Future lessons will deal with personal pressure, peer pressure, advertising techniques and facts concerning drugs, according to Washington Township Police Chief Barry Keller.

Those lessons continue at Waynesboro Area Middle School, where the DARE program has been administered to 5,900 students over the years, he said.

"When you teach kids math, you don't teach them math once," Keller said.

On March 5, Blubaugh's fifth-graders learned about the consequences of smoking and chewing snuff.

"It's interesting," Destiny Ridenour said. "Four hundred thousand people die each year because of tobacco."

The children, working in pairs, were asked to guess the percentage of middle-schoolers who said they smoke, according to a national survey. The exercise presented the children with a fictional school with an enrollment of 100.

Dakota Green estimated 25 children, while Wesley Whitmore placed his guess at 11 students.

"Half of the school, so 50 of them and 50 not," Anna Bowling said.

"Hannah had 20, and I had 15, so we decided we'd do it evenly," Courtney Baird said.

The actual percentage?

"The correct answer is 9, 9 percent," Krause said.

He asked the 10- and 11-year-olds to raise their hands if they thought that percentage seemed low, and most hands went up.

"That's good, though," Anna said.

"It'd be better if it was zero," Russell Jones countered.

Krause talked about his own experiences with chewing tobacco, which left him with gum problems and acid reflux.

"Fifteen years of chewing snuff, and one day I decided I had enough. Just like anything else, you have to make up your mind that you're not going to do it," he said.

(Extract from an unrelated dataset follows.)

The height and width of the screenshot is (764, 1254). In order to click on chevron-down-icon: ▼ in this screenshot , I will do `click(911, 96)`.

Krause has worked with DARE in Waynesboro schools throughout his 4 1/2-year tenure with the Washington Township Police Department. His previous job in law enforcement provided him with school resource officer training.

The five certified DARE instructors spend their entire workday at the elementary school on designated days, with visitation lessons like "stranger danger" and "drugs versus medicine" available for other grades, Keller said.

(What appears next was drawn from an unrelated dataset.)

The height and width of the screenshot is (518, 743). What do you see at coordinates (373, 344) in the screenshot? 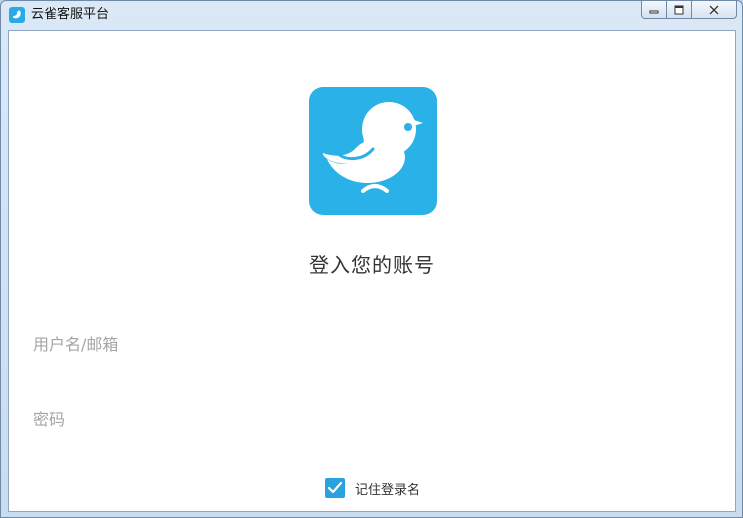
I see `username-input` at bounding box center [373, 344].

Part of the police chief's early career was spent in DARE education. Hooverville Elementary School served as a pilot school for the program in 1988.

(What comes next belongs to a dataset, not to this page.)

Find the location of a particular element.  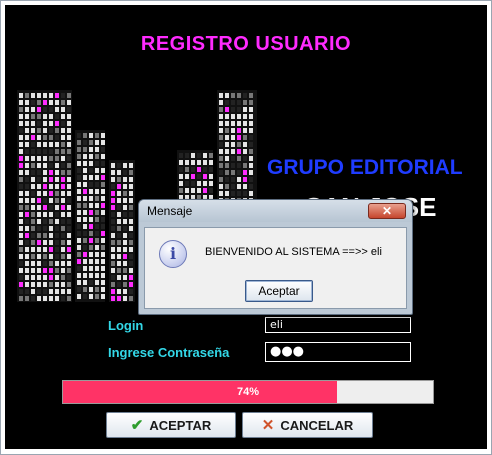

cancel-button: ✕ CANCELAR is located at coordinates (308, 425).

"Those kids were 12 about 20 years ago, and I've had their children come up now and say, 'My parents had you in DARE,'" Keller said.

He said the impact of DARE relationships can be seen.

"I can remember kids at Hooverville being very scared to see me. ... Now it's unusual. They're comfortable seeing an officer in the schools," Keller said. That comfort helps police when children are more willing to call for help or speak to law enforcement in other situations, he said.

DARE teaches that "it's not that everybody's doing it, they can say 'no' and how to say 'no.' I think it's worthwhile on a lot of different levels," Keller said.

The DARE Web site, www.dare.com, states that the program is taught in 75 percent of U.S. school districts.